Each runqueue contains two priority arrays, the active and the expired array. Priority arrays are defined in kernel/sched.c as struct prio_array. Priority arrays are the data structures that provide O(1) scheduling. Each priority array contains one queue of runnable processors per priority level. These queues contain lists of the runnable processes at each priority level. The priority arrays also contain a priority bitmap used to efficiently discover the highest-priority runnable task in the system.

struct prio_array {
        int               nr_active;         /* number of tasks in the queues */
        unsigned long     bitmap[BITMAP_SIZE];  /* priority bitmap */
        struct list_head  queue[MAX_PRIO];      /* priority queues */

MAX_PRIO is the number of priority levels on the system. By default, this is 140. Thus, there is one struct list_head for each priority. BITMAP_SIZE is the size that an array of unsigned long typed variables would have to be to provide one bit for each valid priority level. With 140 priorities and 32-bit words, this is five. Thus, bitmap is an array with five elements and a total of 160 bits.

Each priority array contains a bitmap field that has at least one bit for every priority on the system. Initially, all the bits are zero. When a task of a given priority becomes runnable (that is, its state is set to TASK_RUNNING), the corresponding bit in the bitmap is set to one. For example, if a task with priority seven is runnable, then bit seven is set. Finding the highest priority task on the system is therefore only a matter of finding the first set bit in the bitmap. Because the number of priorities is static, the time to complete this search is constant and unaffected by the number of running processes on the system. Furthermore, each supported architecture in Linux implements a fast find first set algorithm to quickly search the bitmap. This method is called sched_find_first_bit(). Many architectures provide a find-first-set instruction that operates on a given word[4]. On these systems, finding the first set bit is as trivial as executing this instruction at most a couple of times.

[4] On the x86 architecture, this instruction is called bsfl. On PPC, cntlzw is used for this purpose.

Each priority array also contains an array named queue of struct list_head queues, one queue for each priority. Each list corresponds to a given priority and in fact contains all the runnable processes of that priority that are on this processor's runqueue. Finding the next task to run is as simple as selecting the next element in the list. Within a given priority, tasks are scheduled round robin.

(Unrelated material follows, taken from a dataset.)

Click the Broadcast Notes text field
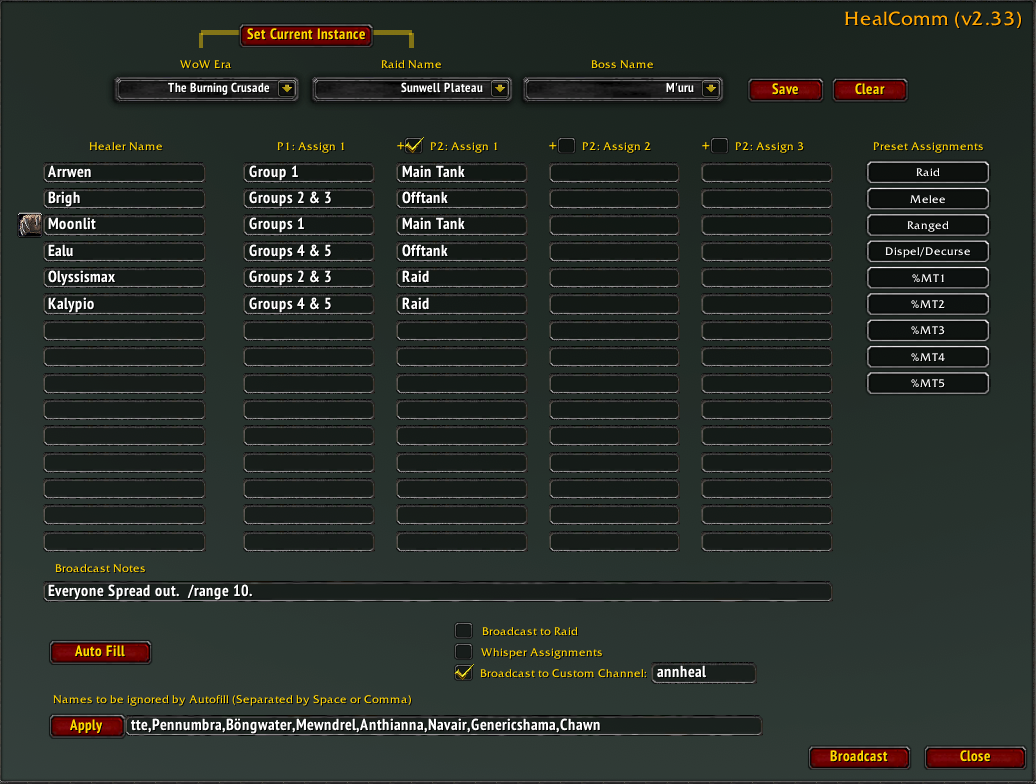The width and height of the screenshot is (1036, 784). pos(437,591)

The priority array also contains a counter, nr_active. This is the number of runnable tasks in this priority array.

Recalculating Timeslices

Many operating systems (older versions of Linux included) have an explicit method for recalculating each task's timeslice when they have all reached zero. Typically, this is implemented as a loop over each task, such as

for (each task on the system) {
        recalculate priority
        recalculate timeslice

The priority and other attributes of the task are used to determine a new timeslice. This approach has some problems:

  • It potentially can take a long time. Worse, it scales O(n) for n tasks on the system.

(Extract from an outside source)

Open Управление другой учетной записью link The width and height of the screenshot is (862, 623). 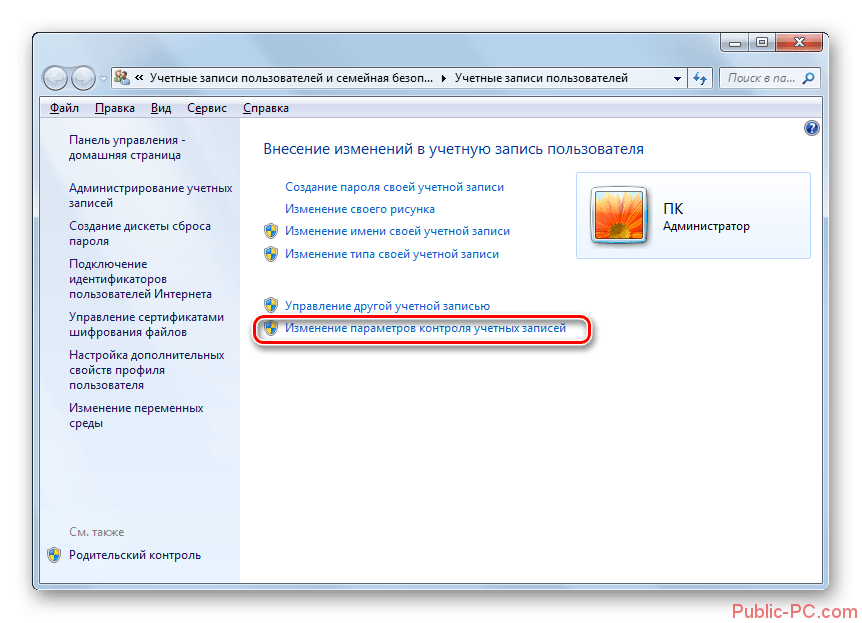387,306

  • The recalculation must occur under some sort of lock protecting the task list and the individual process descriptors. This results in high lock contention.

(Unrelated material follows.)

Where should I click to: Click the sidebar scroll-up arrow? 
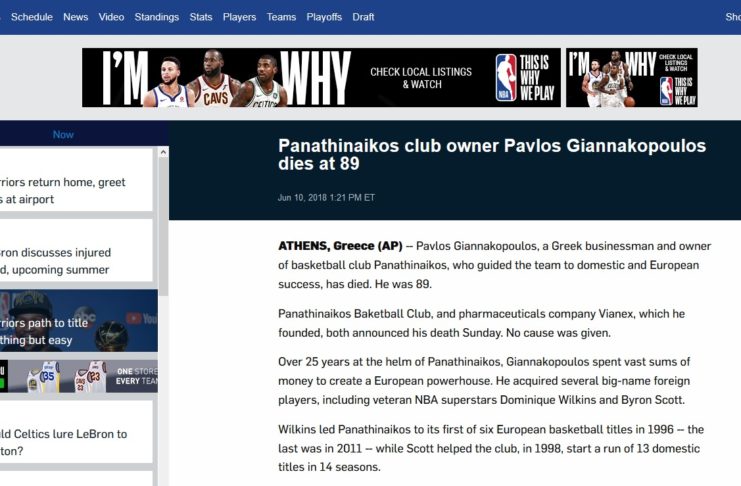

  • The nondeterminism of a randomly occurring recalculation of the timeslices is a problem with deterministic real-time programs.

  • It is just gross (which is a quite legitimate reason for improving something in the Linux kernel).

The new Linux scheduler alleviates the need for a recalculate loop. Instead, it maintains two priority arrays for each processor: both an active array and an expired array. The active array contains all the tasks in the associated runqueue that have timeslice left. The expired array contains all the tasks in the associated runqueue that have exhausted their timeslice. When each task's timeslice reaches zero, its timeslice is recalculated before it is moved to the expired array. Recalculating all the timeslices is then as simple as just switching the active and expired arrays. Because the arrays are accessed only via pointer, switching them is as fast as swapping two pointers. This is performed in schedule():

struct prio_array *array = rq->active;
if (!array->nr_active) {
        rq->active = rq->expired;
        rq->expired = array;

This swap is a key feature of the new O(1) scheduler. Instead of recalculating each processes priority and timeslice all the time, the O(1) scheduler performs a simple two-step array swap. This resolves the previously discussed problems.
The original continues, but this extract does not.